--- START OF SUPPLIED TEXT ---

Integral Calculation Exercise 29

We’re asked to evaluate the following integral:

$$ \int \frac{( \sin x - \cos x)^2}{\cos^2 x} \ dx $$

We begin by expanding the square in the numerator:

$$ \int \frac{\sin^2 x - 2 \sin x \cos x + \cos^2 x}{\cos^2 x} \ dx $$

Recalling the Pythagorean identity, \( \sin^2 x + \cos^2 x = 1 \), the integrand simplifies to:

$$ \int \frac{1 - 2 \sin x \cos x}{\cos^2 x} \ dx $$

We now split the expression into two separate terms:

$$ \int \left( \frac{1}{\cos^2 x} - \frac{2 \sin x \cos x}{\cos^2 x} \right) dx $$

$$ = \int \frac{1}{\cos^2 x} \ dx - \int \frac{2 \sin x}{\cos x} \ dx $$

Applying linearity:

$$ = \int \sec^2 x \ dx - 2 \int \tan x \ dx $$

The first integral is standard:

$$ \int \sec^2 x \ dx = \tan x + C $$

So we have:

$$ \tan x + C - 2 \int \tan x \ dx $$

To compute the second integral, we let t = \cos x and apply substitution:

$$ t = \cos x \quad \Rightarrow \quad dt = -\sin x \ dx $$

Solving for \( dx \):

$$ dx = - \frac{1}{\sin x} \ dt $$

Substituting into the integral:

$$ -2 \int \frac{\sin x}{\cos x} \cdot \frac{1}{\sin x} \cdot (-1) \ dt = 2 \int \frac{1}{\cos x} \ dt $$

That gives us:

$$ \tan x + C + 2 \int \sec x \ dt $$

Now, this step reveals a subtle issue: the variable of integration has been changed to \( t \), but the integrand is still expressed in terms of \( x \). So, strictly speaking, substitution here is unnecessary. A more direct approach is simply to integrate \( \tan x \):

$$ \int \tan x \ dx = -\log |\cos x| + C $$

Thus, we find:

$$ \tan x - 2(-\log |\cos x|) + C = \tan x + 2 \log |\cos x| + C $$

Therefore, the final result is:

$$ \int \frac{( \sin x - \cos x)^2}{\cos^2 x} \ dx = \tan x + 2 \log |\cos x| + C $$

And that completes the solution.

--- END OF SUPPLIED TEXT ---
--- START OF LISTED RECORDS ---

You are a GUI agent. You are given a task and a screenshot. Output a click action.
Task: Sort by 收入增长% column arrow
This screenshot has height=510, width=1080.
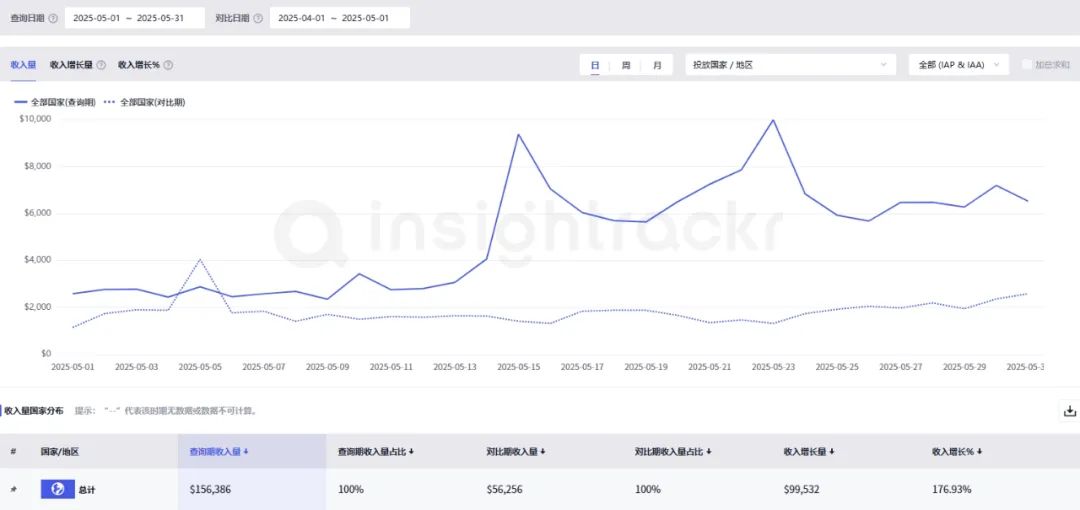(x=979, y=451)

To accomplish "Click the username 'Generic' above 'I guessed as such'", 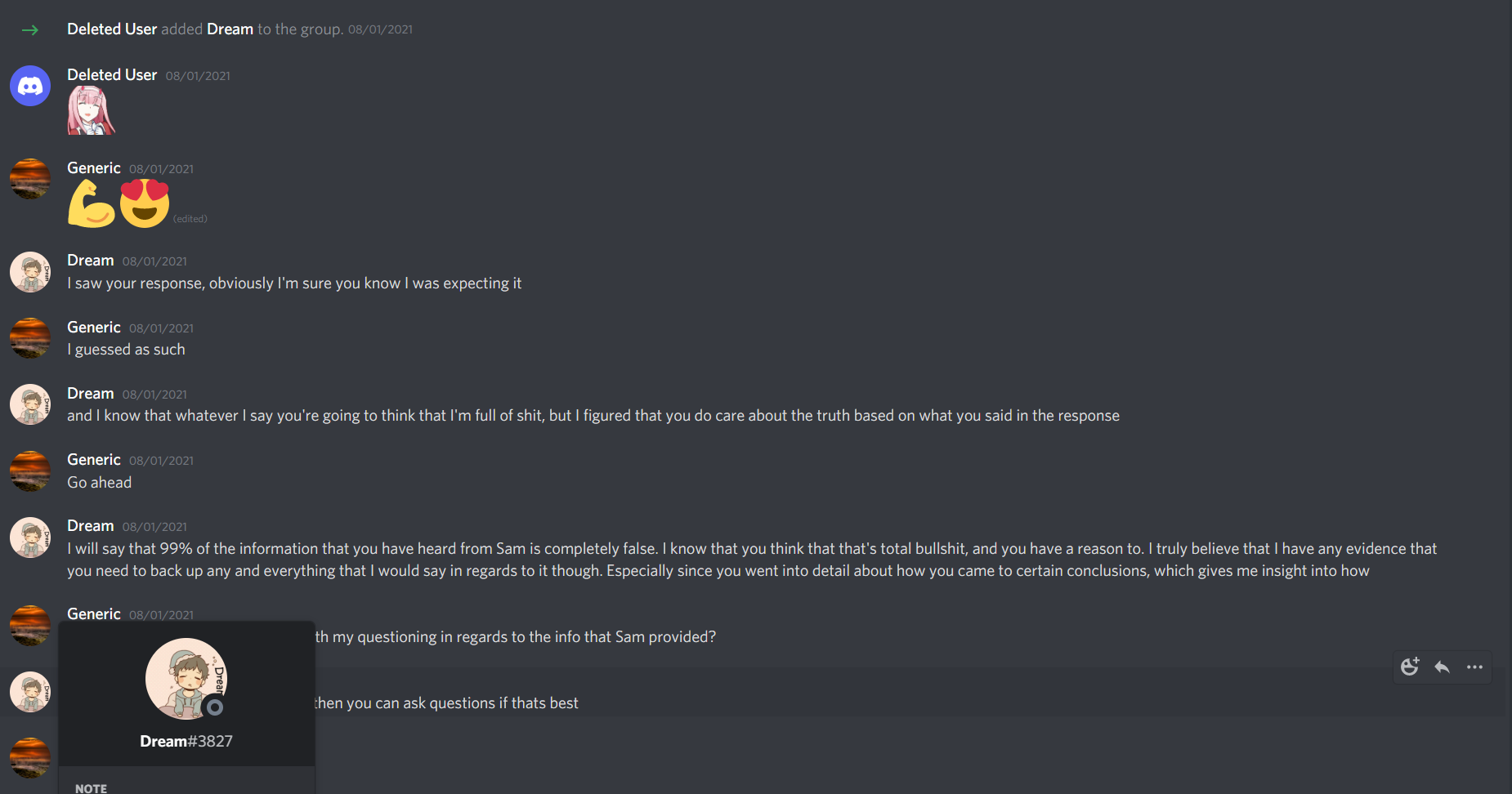I will (x=94, y=327).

--- END OF LISTED RECORDS ---

--- SET EXERCISE 1 ---
In the integral walkthrough, why does the writer drop the substitution t = cos x and integrate tan x directly?
--- SET EXERCISE 2 ---
Please repeat the integral walkthrough word for word, between "Now, this step" and "completes the solution.", inclusive.

--- TASK RESULT 1 ---
After substituting, the variable of integration had become t while the integrand was still written in terms of x. That makes the substitution unnecessary, so the writer integrates tan x directly instead.

--- TASK RESULT 2 ---
Now, this step reveals a subtle issue: the variable of integration has been changed to \( t \), but the integrand is still expressed in terms of \( x \). So, strictly speaking, substitution here is unnecessary. A more direct approach is simply to integrate \( \tan x \):

$$ \int \tan x \ dx = -\log |\cos x| + C $$

Thus, we find:

$$ \tan x - 2(-\log |\cos x|) + C = \tan x + 2 \log |\cos x| + C $$

Therefore, the final result is:

$$ \int \frac{( \sin x - \cos x)^2}{\cos^2 x} \ dx = \tan x + 2 \log |\cos x| + C $$

And that completes the solution.